-------- ESTRATTO DEL DOCUMENTO
Questo fu il primo prologo ; e così entrato nelle Commedie, e con mio Padre vivendo tra’ Commedianti, conobbi l’arte non essere così facile come molti che, non la praticando se non con gli occhi, la credono ; poi che vi sono persone di così poca pratica, che giudicano esse mestiero d’ogni ignorantello il farsi vedere sopra i teatri, parlare in pubblico, e ad una infinità di popolo dare più che mediocre satisfazione. È vero che anche ogni cestaruolo può toccar denari per soldato, ma non seguirà però che l’uno sia Commediante, nè l’altro Capitano. Lo studio è necessario per sapere occorrendo trattare di tutte le materie non solo in Commedia, ma nelle Accademie, poichè pure vi sono Accademie illustrissime che per testimonio che i comedianti, che fanno l’arte loro come si conviene, non sono indegni d’essere ammessi nelle loro adunanze ; hanno accresciuto il numero degli accademici accettando e uomini e donne, che ordinariamente comparivano in iscena…. ecc. ecc.
----------------
● ATTIVITÀ:
Per favore, continua il brano sull'arte dei commedianti, riprendendo subito dopo la sua ultima frase.
-------- DATI MOSTRATI
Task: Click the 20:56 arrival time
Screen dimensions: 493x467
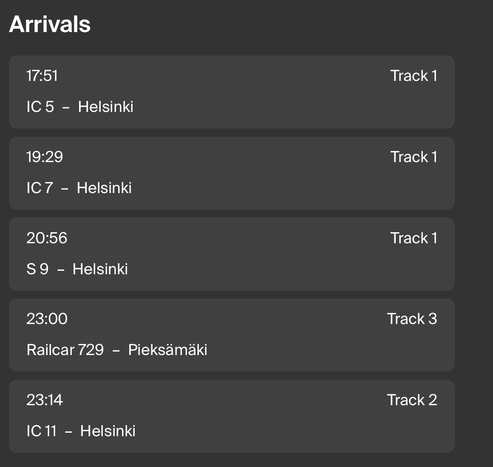Action: (47, 238)
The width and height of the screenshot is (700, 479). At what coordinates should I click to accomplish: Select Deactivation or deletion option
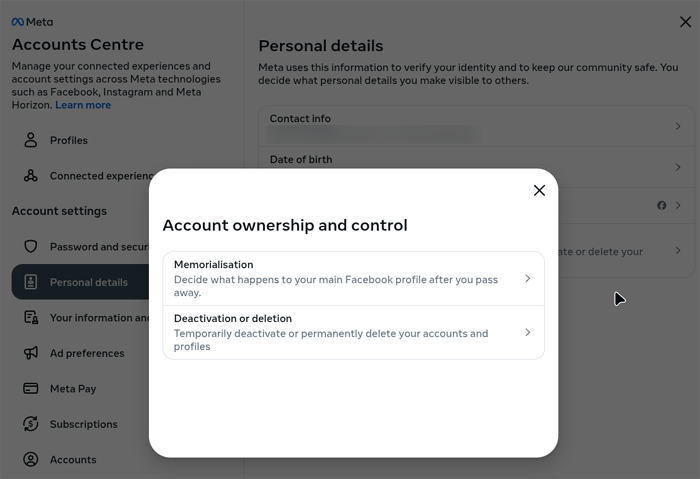click(x=340, y=333)
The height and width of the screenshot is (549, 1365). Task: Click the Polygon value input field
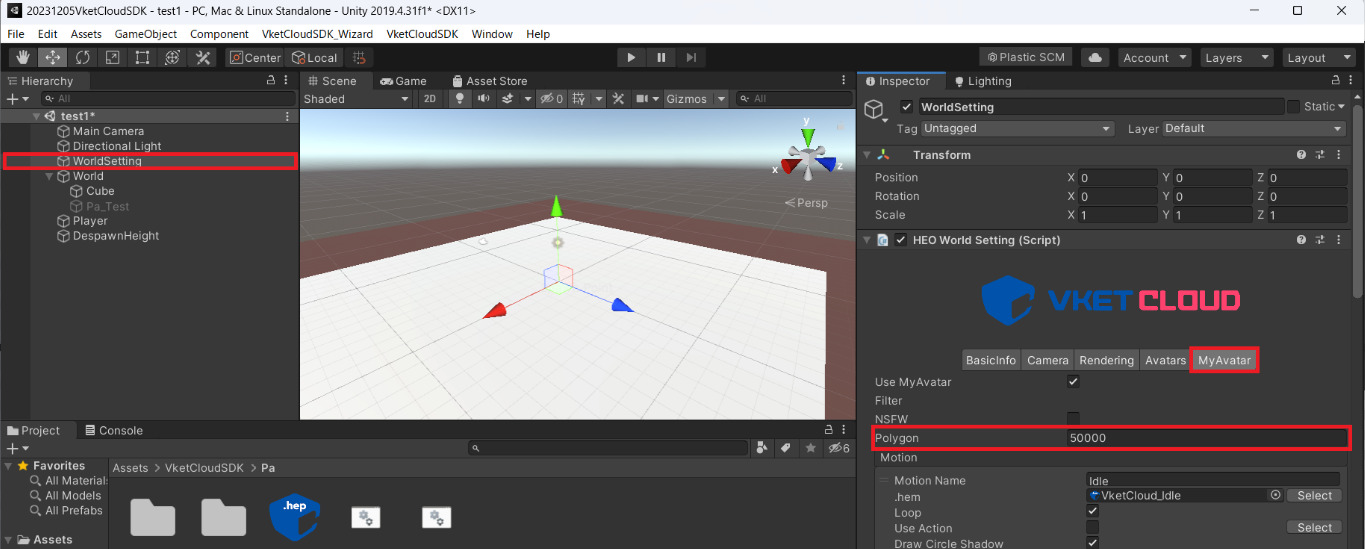click(1206, 438)
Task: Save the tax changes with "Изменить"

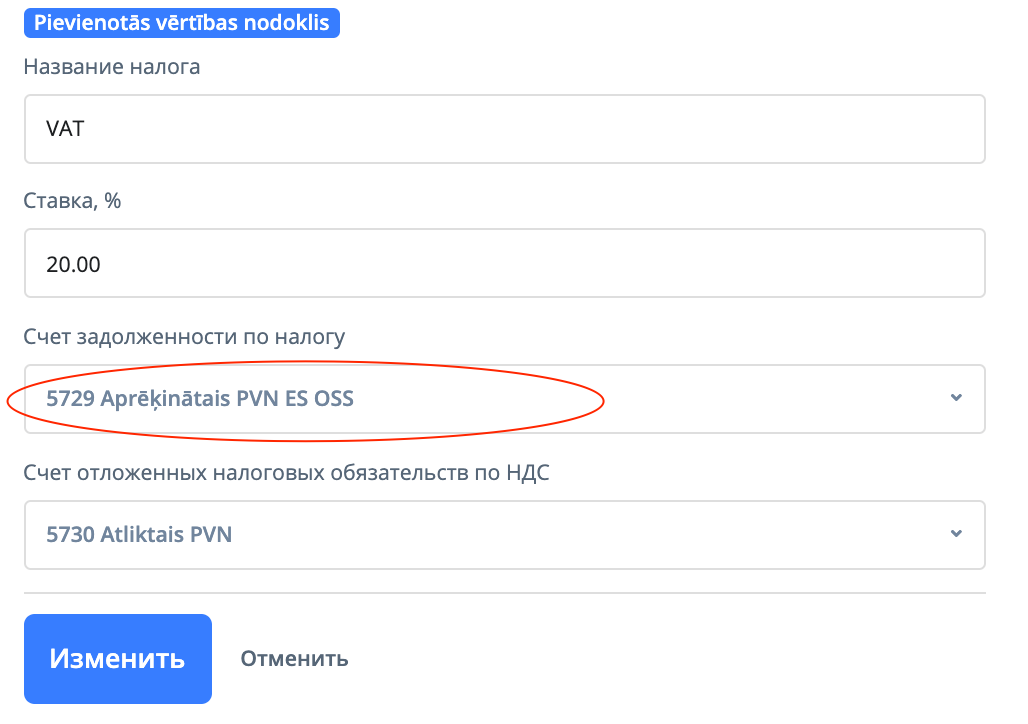Action: (x=118, y=659)
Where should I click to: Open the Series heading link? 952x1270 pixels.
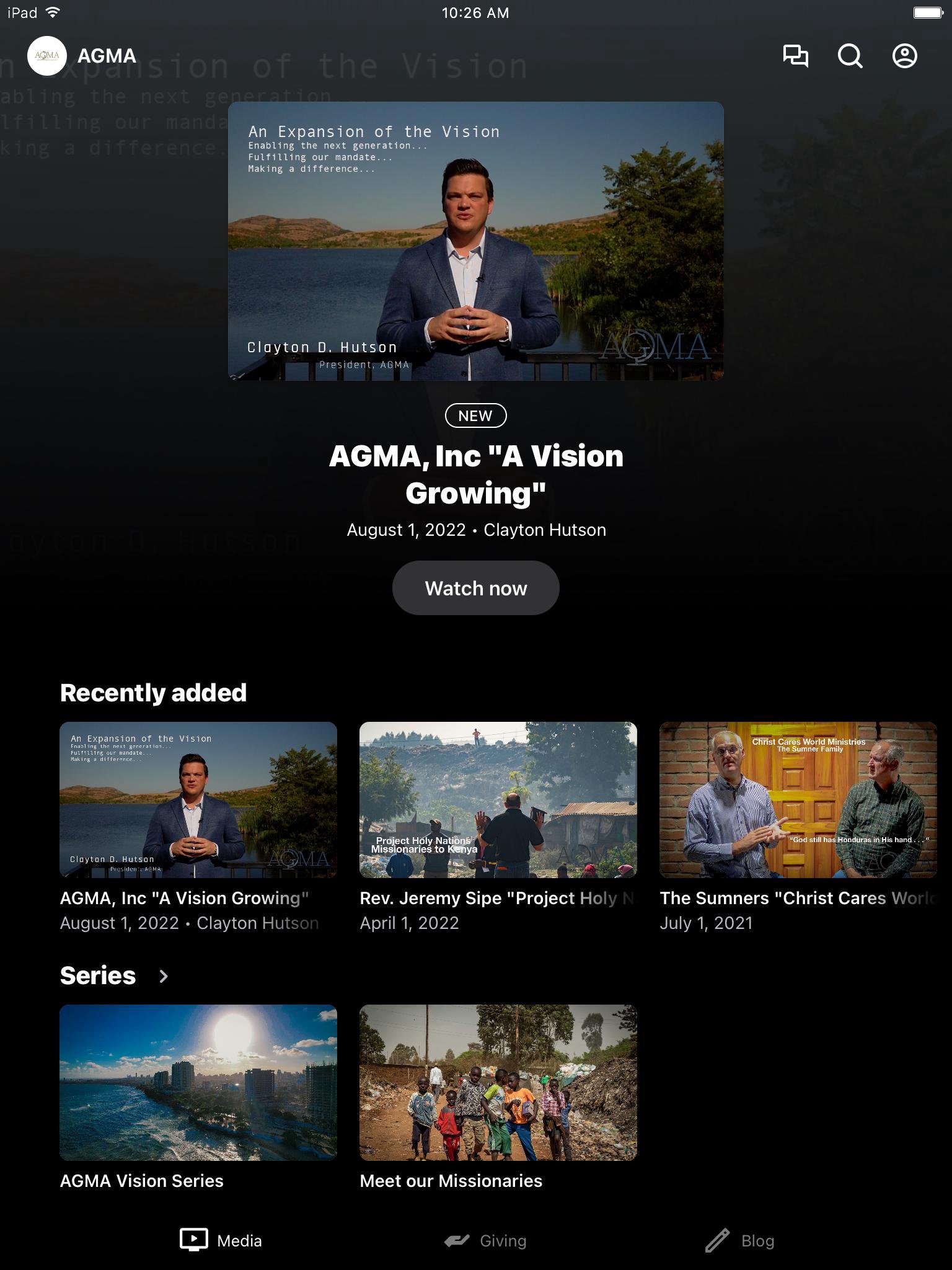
----------------
● RISPOSTA ALL'ESERCIZIO:
Il Bruni fe’dunque le prime armi ne’Gelosi, sciolti i quali dopo la morte d’Isabella, entrò nella formazione de’ Confidenti. Quanto all’indole, pare che egli non fosse uno stinco di santo, se ci diamo a richiamar le scene violente di gelosia artistica fra la Lavinia (Marina Antonazzoni) e la Valeria (….. Austoni), della quale il Bruni, amante palese, pigliava accanitamente le parti. Al nome dell’Antonazzoni son quelle scene particolareggiate, specialmente in due lettere di lei e del marito a S. E. Impresaria Don Giovanni de’ Medici, il quale, seriamente seccato, minacciò di scioglier la compagnia. E quando, vinto dalla umile e calda intercessione di Flaminio Scala, il direttore, scrisse di continuar la protezione a’comici con patto di fraterna concordia, il Bruni che a detta dell’Antonazzoni aveva più volte affermato voler fare d’ogni erba fascio, ove dovesse restare in compagnia, e che sembra fosse stato davvero la pietra dello scandalo, mandò pel primo a Don Giovanni colla seguente lettera le sue giustificazioni e le sue proteste di obbedienza e di reverenza.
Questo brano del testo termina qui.